(Supplied information Opens)

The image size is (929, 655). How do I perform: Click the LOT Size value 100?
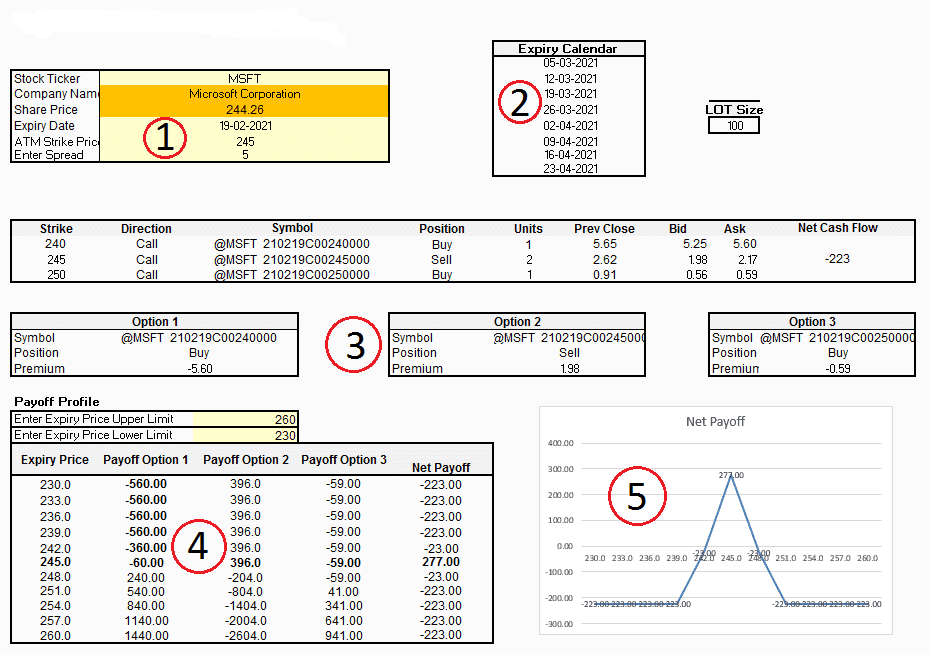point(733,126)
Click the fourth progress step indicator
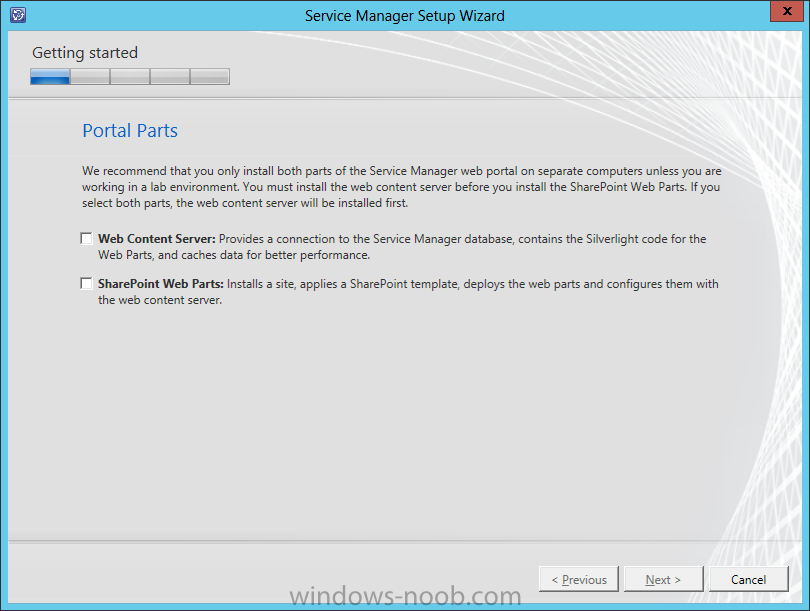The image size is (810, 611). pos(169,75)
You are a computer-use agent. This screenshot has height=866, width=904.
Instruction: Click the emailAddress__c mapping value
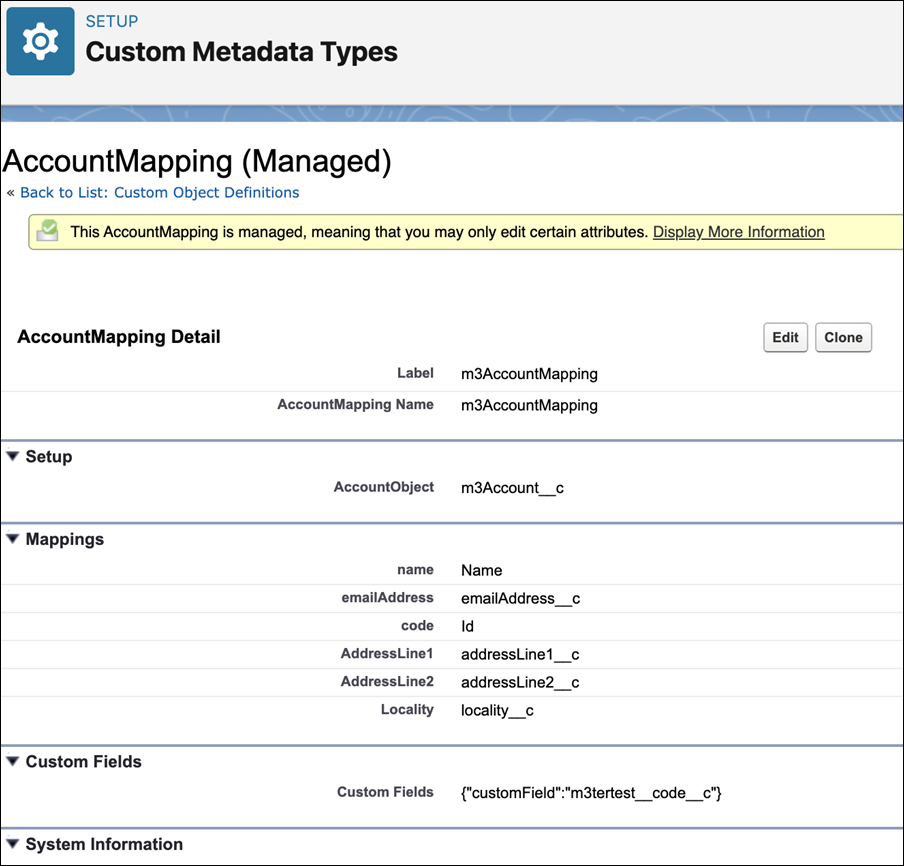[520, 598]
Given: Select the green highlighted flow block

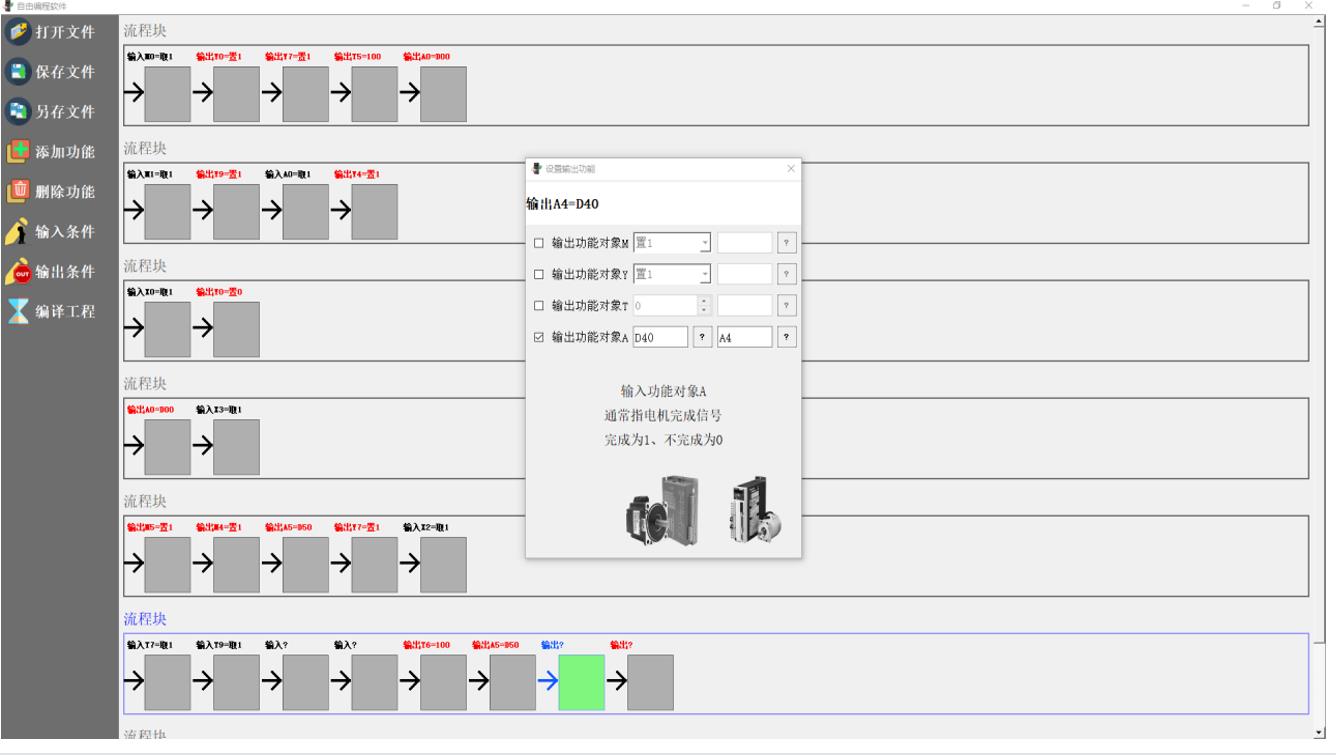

(Supplied information Closes)

__Task to carry out__. Every line from the one containing "Instruction: Click the" through the end of the listing is to be copied exactly; the pictures are not.

__Task result__.
Instruction: Click the emailAddress__c mapping value
[520, 598]
Given: Select the green highlighted flow block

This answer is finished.